EXCERPT TO READ ▸
----

Now our ship moves, turns and has a good pump in it. Now we just need guns to go out and play. Building guns takes time to learn. My first two attempts were big failures. So I bought some from Charley and they are still in the Warspite and Mpls. I have never had a problem with them for three years. If you are going to build your own guns you really need to see one being built. I can’t explain it in an article. A how to video would work and this winter I am going to make one. There has already been a great article written about how to choose your gun set up and how to use them. It was written by Chris Pearce years ago. I copied it off his web site (Since taken down) I’ll let him do most of the talking today.
I’ll cover how to fire your guns. There are two ways to do this, popit valves or solenoids. The popits are pushed by a servo. The solenoids are fired with an electrical switch pushed by a servo or a team delta board that replaces the servo. The popits are cheaper and lighter. They work well for single guns. They can be made to work with twin or trips but it is not as easy as solenoids. Solenoids are heavier and cost $50 each (In 2006). But they are easy to make twins and trips fire. The servo vs team delta is pretty even choice if you are starting out with a new ship. To buy a servo and switch it costs almost the same as a team delta board. The team deltas can fire a little faster then the servos. The selection is up to the captain, his ship selection and his budget. For a twin guns cruiser you can use the solenoids and still make weight. In a small class 4 ship like a VDT or I-boat popits save weight and can easily fire the single guns. Bigger class four ships like a Tiger have the weight to give for solenoids. Class 5 and higher ships all should have solenoids. They have the weight and need them for the multiple gun set ups. I’ll cover how to wire up solenoids in the wiring part of this series.
What size bottle should you get? 3.5oz bottles will cover all ships with 2-3 guns. I have seen one 5.5 unit ship use one but he had to be very careful getting a good fill and not wasting gas. A 7oz bottle will get any other class of ship through a sortie. A lot of people use a 9oz bottle as they are a little easier to find but they weigh more and are longer making them harder to fit in the ship. I have always used a standard regulator. You just need to find something that fits your bottle and keep the pressure at 150PSI. I have seen some people using the Palmer Rock the Boat regulators. They are adjustable, lighter then a standard one but a little longer and the need an adaptor to fit on the bottles we use.

----

RECORDED DATA ▸
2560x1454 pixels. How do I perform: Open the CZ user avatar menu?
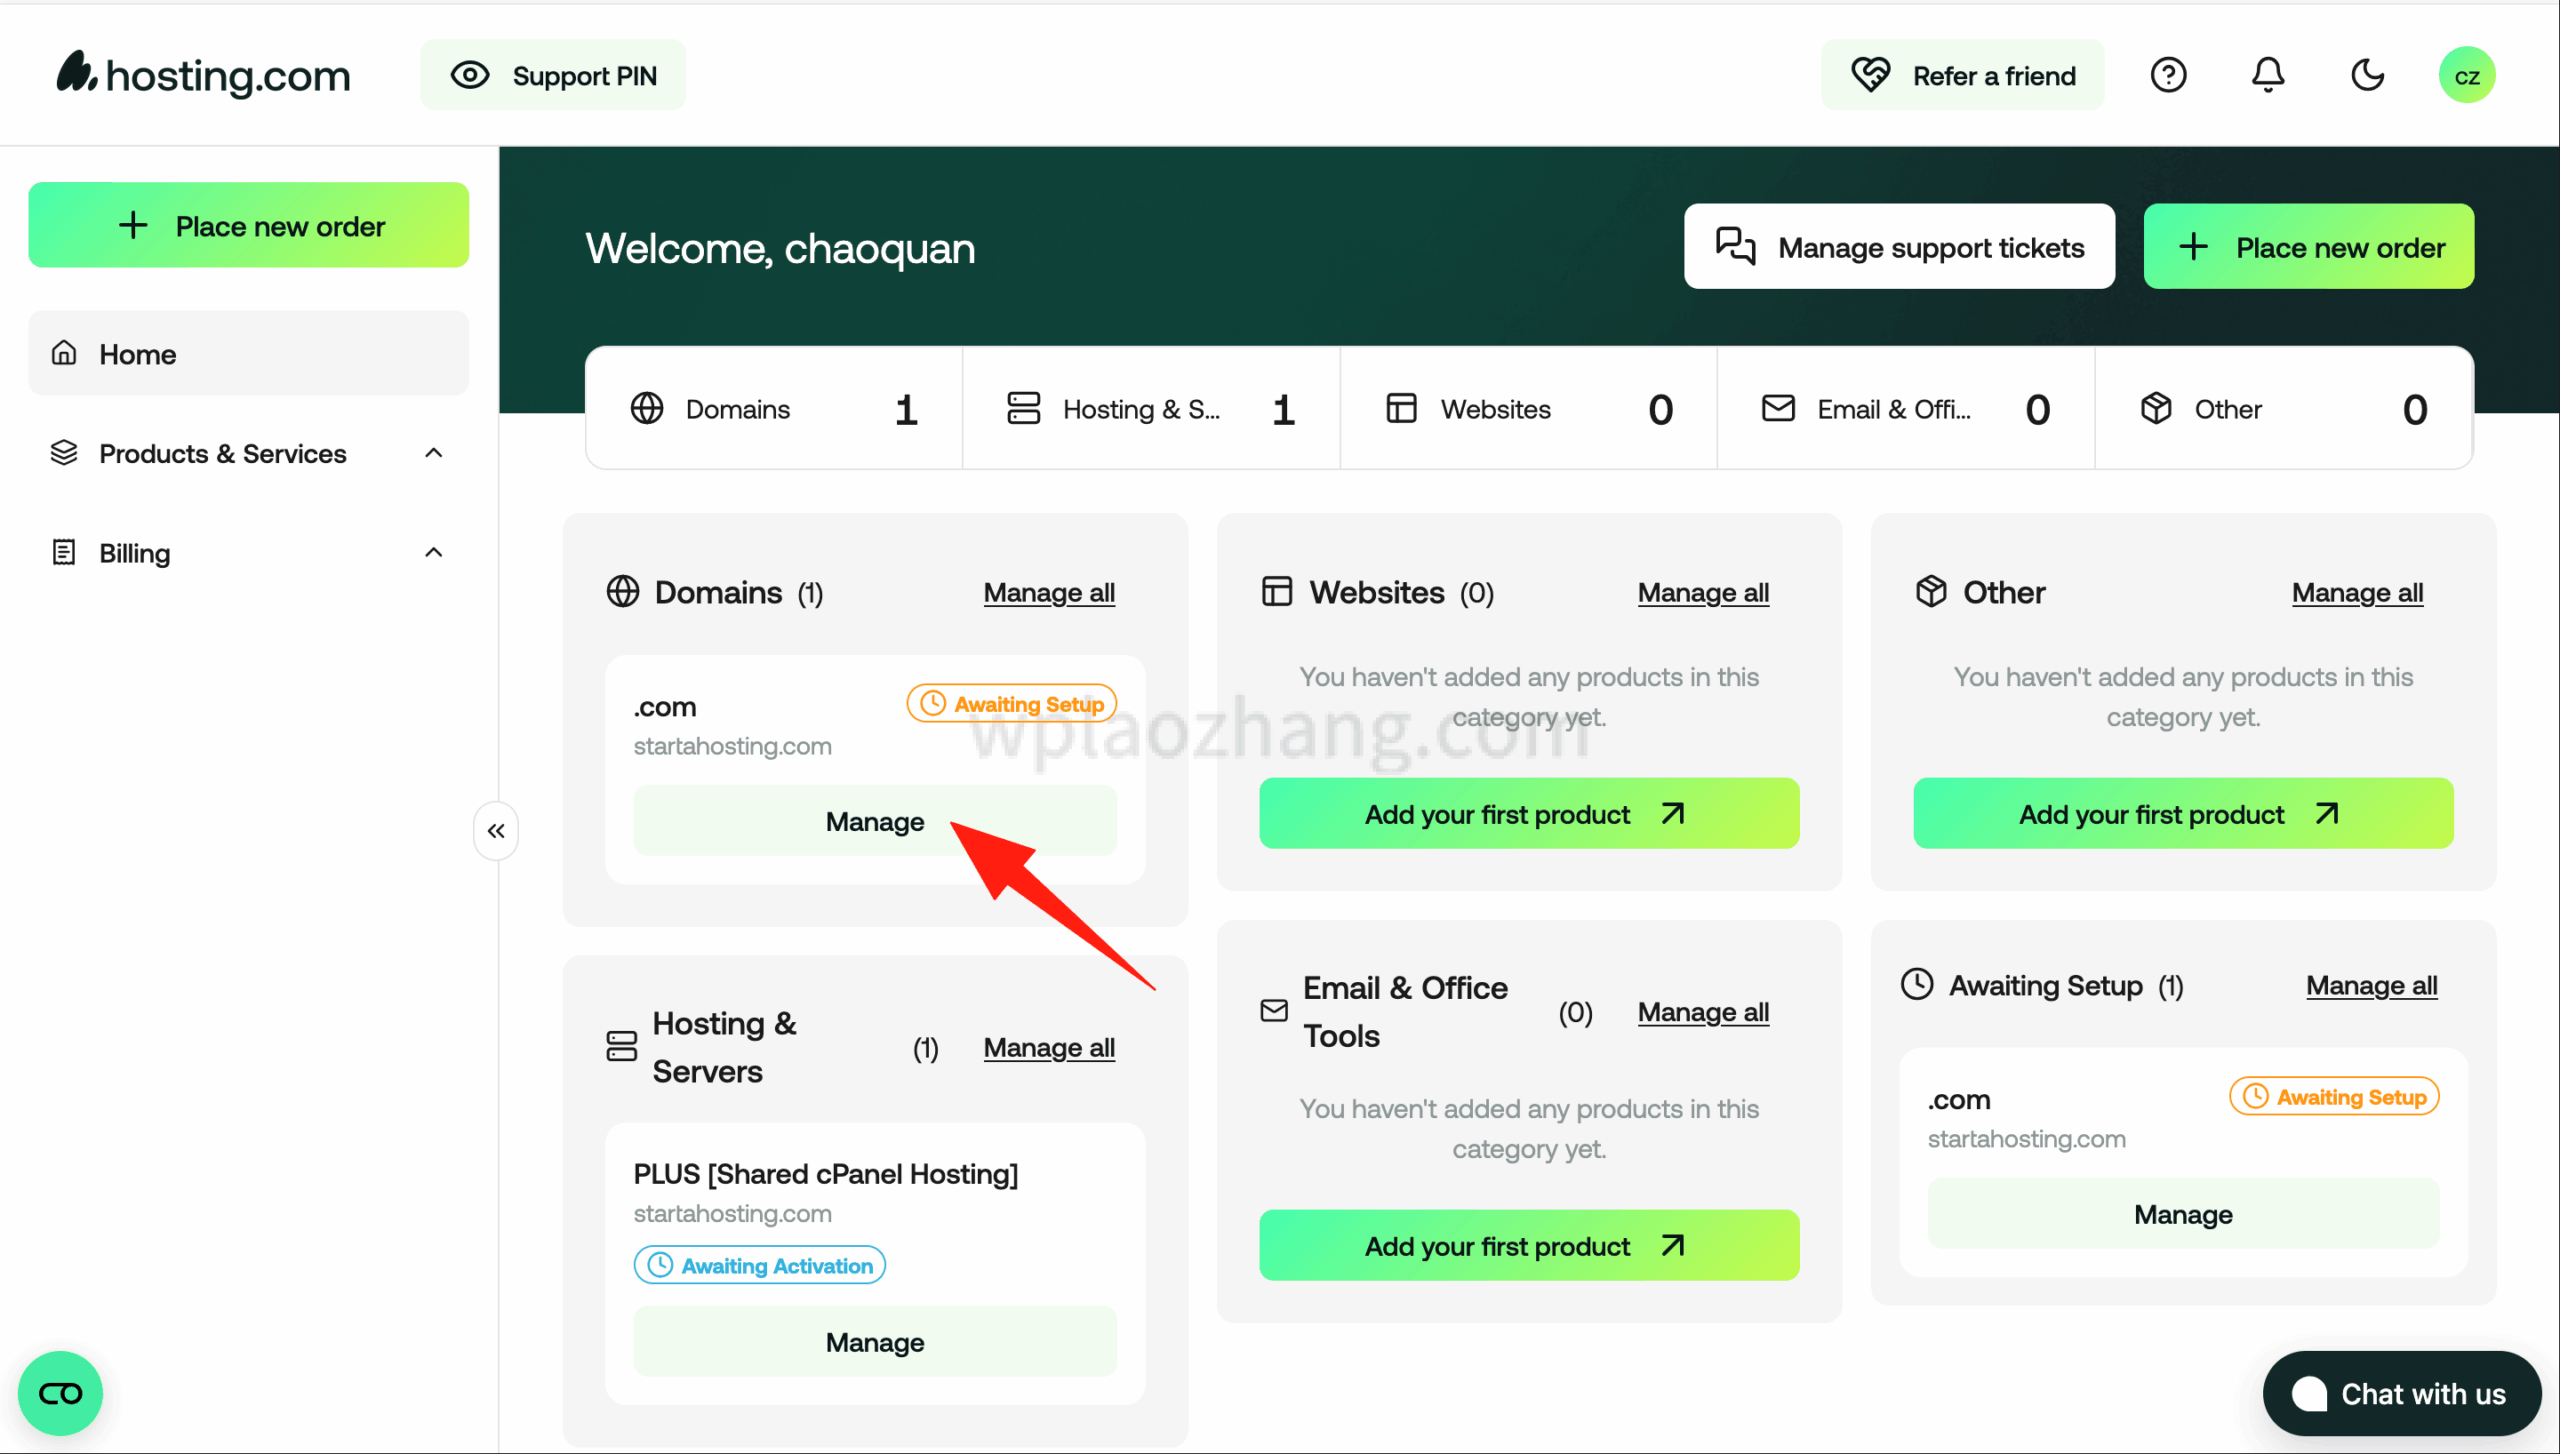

----

PROBLEM 1 ▸ Say whether each statement agrees with the passage on model warship guns, answering yes or no and quoting the deciding words: (a) Popit valves cost less and weigh less than solenoids. (b) Ships of class 5 and higher should use popit valves. (c) A 9oz bottle is shorter and easier to fit in the ship than a 7oz bottle.
PROBLEM 2 ▸ Please carry the passage on model warship guns forward from its last sentence.
The material comes from a different source than the passage on model warship guns.

TASK RESULT 1 ▸
(a) Yes: "The popits are cheaper and lighter."
(b) No: "Class 5 and higher ships all should have solenoids."
(c) No: "they weigh more and are longer making them harder to fit in the ship."

TASK RESULT 2 ▸
Almost every one uses Clippard 1/8” hose for distributing the air and 1/16” hose from the popit or solenoid to the guns. I have seen ¼ copper tube soldered into the ship instead of the 1/8” hose. I have also seen the Parker push in hose and fittings. Parker hose does not pop off as easily, when it’s hot outside Clippard hose gets soft and will come off of the barb fittings. You need to use the hose clamps if you go with Clippard hose.
Now that you have selected a bottle, regulator, hose and fittings let’s get them in the ship. 99.99% of the time the bottle goes in the bow of the ship with the regulator at the very front. Make sure and give the bottle a little of an angle to keep the liquid CO2 at the bottom. If it gets into the regulator it will freeze and start venting. From the regulator install a T fitting one side should have a needle valve to release pressure when you want to take off the bottle. The other side will have your first section of hose attached. Make sure you have enough hose to get the bottle out of the ship. Having extra hose is not a problem here. Bring this 1/8” hose to the first accumulation tank. Let’s say you have a VDT. A small accumulation tank (3” long ½” pipe) will work. Wait what is an accumulation tank, it’s just what it says a tank made out of copper water pipe that holds extra air for the guns. Some believe this is the key to firing guns faster and harder, other say not. I know that it can make plumbing easier. Typically I make them out of ½” pipe. For trips I have made them out of ¾”. Let’s say you need one for a solenoid sidemount. I would make this a T, the short side of the T would have the solenoid on it and the long side would have the in and out hose barbs. Make sure and check the solenoid so when you turn it on to the tank it sits the correct way. You will need to mark the threaded fitting to know what way up is. Back to the VDT, this ship has three popits that are all in the radio box. Our tank will have one hose barb and three threaded fitting coming out of it. Each threaded fitting gets a popit screwed on to it. Make sure they will still fit in the box. You need to line up the servo horns with the popits and line up the popits with the tank. Then you can cut holes in your radio box. From here you run a 1/16” hose to each gun. Make the hose as short as you can. I also drill out the 1/16” hose barbs so a little more air comes out of them. Easy stuff.
Now for an NC or some 5 unit ship with one less sidemount. The first tank would be a T tank like above. The out hose would then go to the other sidemount on the other side. From here it goes to the stern tank. In the bow I like to have the solenoids laying down with the tanks. Would look like a “4”. These would lay in opposite directions to take up less space.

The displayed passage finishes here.